Inaugurée aujourd’hui à Croix  après 12 ans de travaux,  la Villa Cavrois revient de loin.  Sa rénovation a coûté 23 millions d’euros à l’État. Gabegie ou investissement ?   On a pesé le pour  et le contre.



OUI.
Parce que c’est un chef-d’œuvre architectural du début du XX e siècle. Voulue par l’industriel roubaisien Paul Cavrois, la villa est une œuvre d’art totale sortie de l’imagination d’un seul homme, l’architecte parisien Robert Mallet-Stevens. Il a tout conçu et dessiné : le bâtiment, les jardins, le mobilier et les accessoires jusqu’aux poignées de portes. « C’est exceptionnel dans l’univers des monuments historiques, remarque Philippe Bélaval, le directeur du centre des monuments nationaux (CMN) qui a mené la rénovation.
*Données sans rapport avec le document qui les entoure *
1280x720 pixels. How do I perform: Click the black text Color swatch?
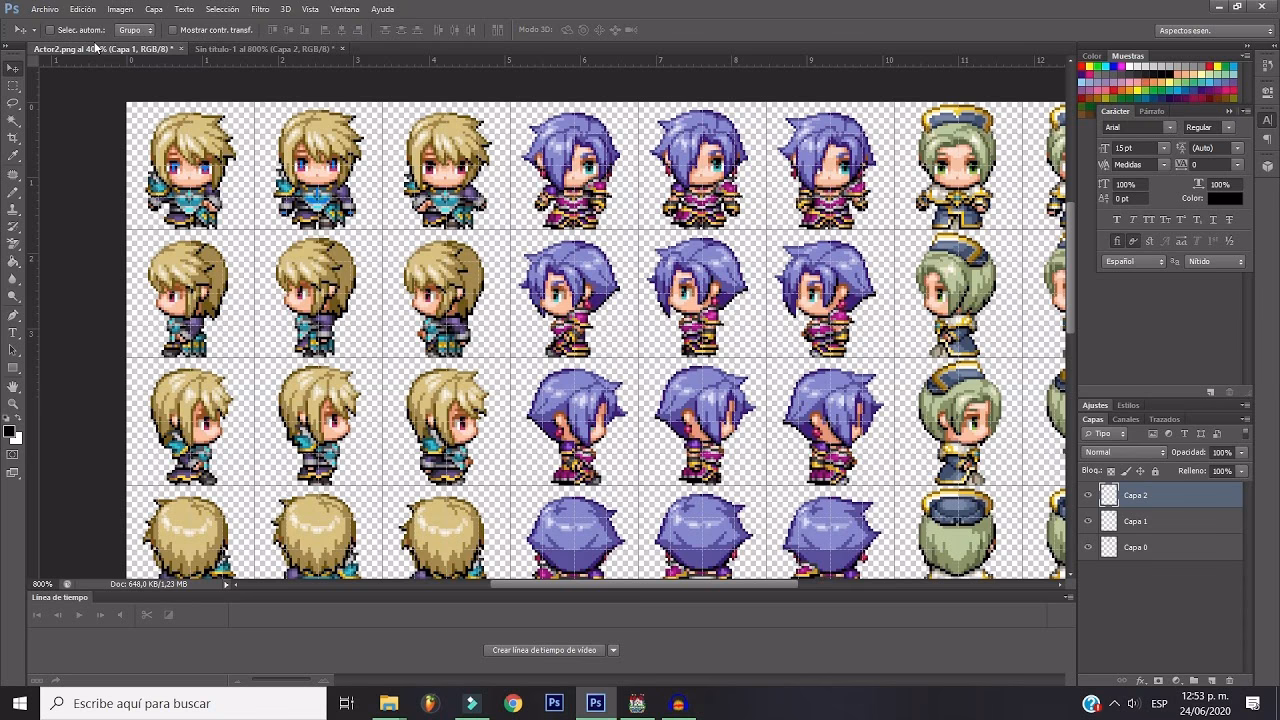tap(1225, 198)
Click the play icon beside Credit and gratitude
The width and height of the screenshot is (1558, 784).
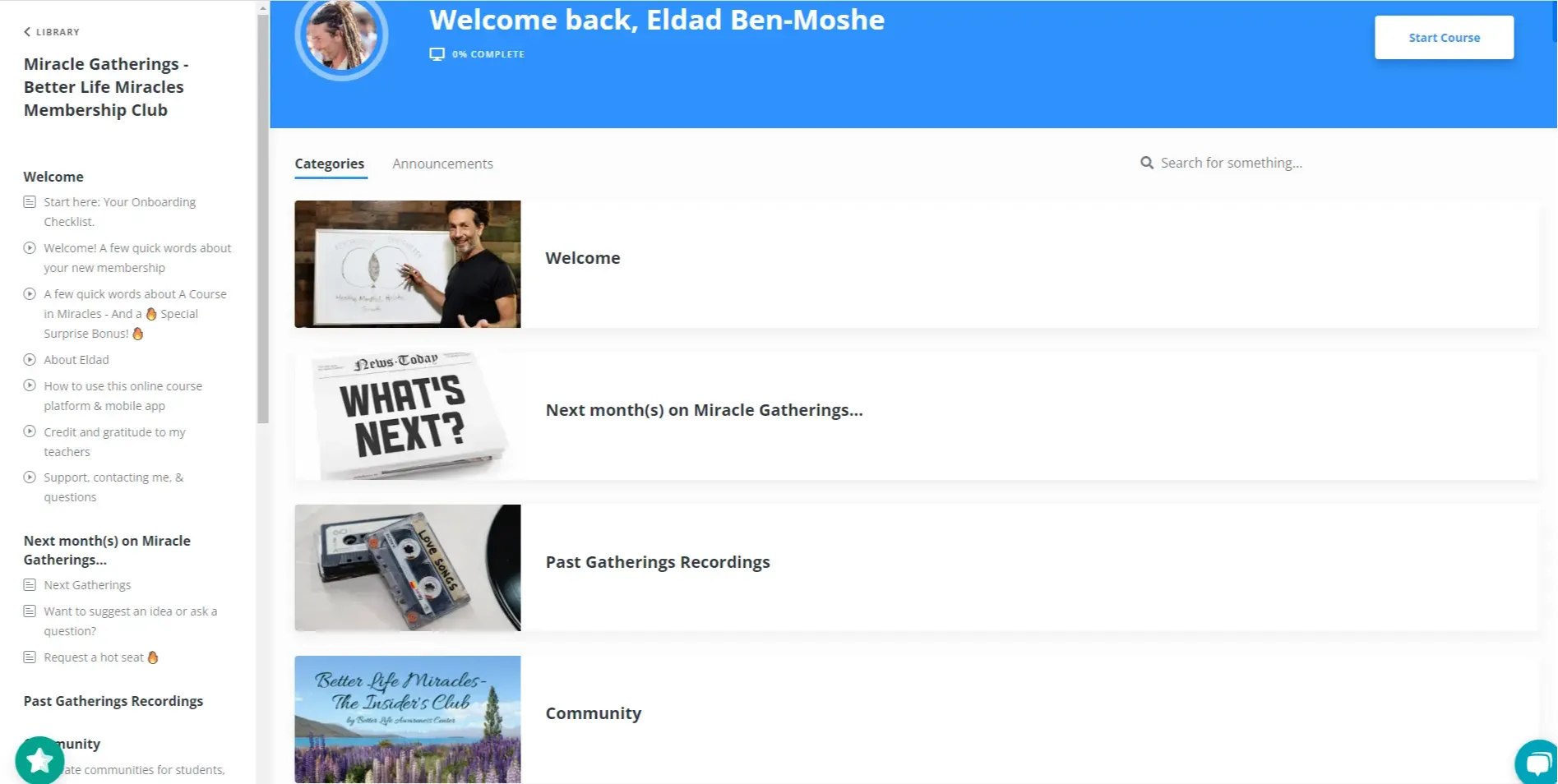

Mallet-Stevens est un artiste unique. » Impossible dans ces conditions de rénover à l’économie « ou alors ça n’aurait pas eu beaucoup de sens ».

OUI.
Parce que le chantier de restauration a fait travailler une quinzaine d’entreprises, dont plusieurs de la région, et 270 compagnons. Paul-Hervé Parsy, l’administrateur du site, schématise : « L’argent dépensé n’a fait que transiter des poches des entreprises et des particuliers qui ont payé leurs impôts, aux poches des entreprises et des personnes qui ont travaillé sur le chantier. »

OUI.
Parce que la villa est aussi une petite entreprise. Seize personnes ont été recrutées pour assurer l’accueil des visiteurs, l’entretien et la sécurité du site, et la tenue de la librairie/boutique. L’équilibre financier ne sera pas atteint malgré les entrées payantes, le CMN va donc financer le site à partir de ressources ponctionnées sur d’autres monuments plus rentables, le Mont-Saint-Michel ou l’Arc de Triomphe par exemple. On appelle ça la péréquation.

OUI.
Parce que des retombées locales liées au tourisme sont attendues. Le Centre des monuments nationaux espère à terme accueillir 35 000 visiteurs par an. « Au début, on atteindra cette fréquentation en six mois », affirme Paul Hervé-Parsy. Les Européens du Nord, très friands d’architecture, sont déjà annoncés par centaines.

NON.
Parce que les 23 millions d’euros investis par l’État auraient évidemment pu servir à autre chose. La Villa Cavrois est située à quelques centaines de mètres seulement de Roubaix, l’une des villes les plus pauvres de France.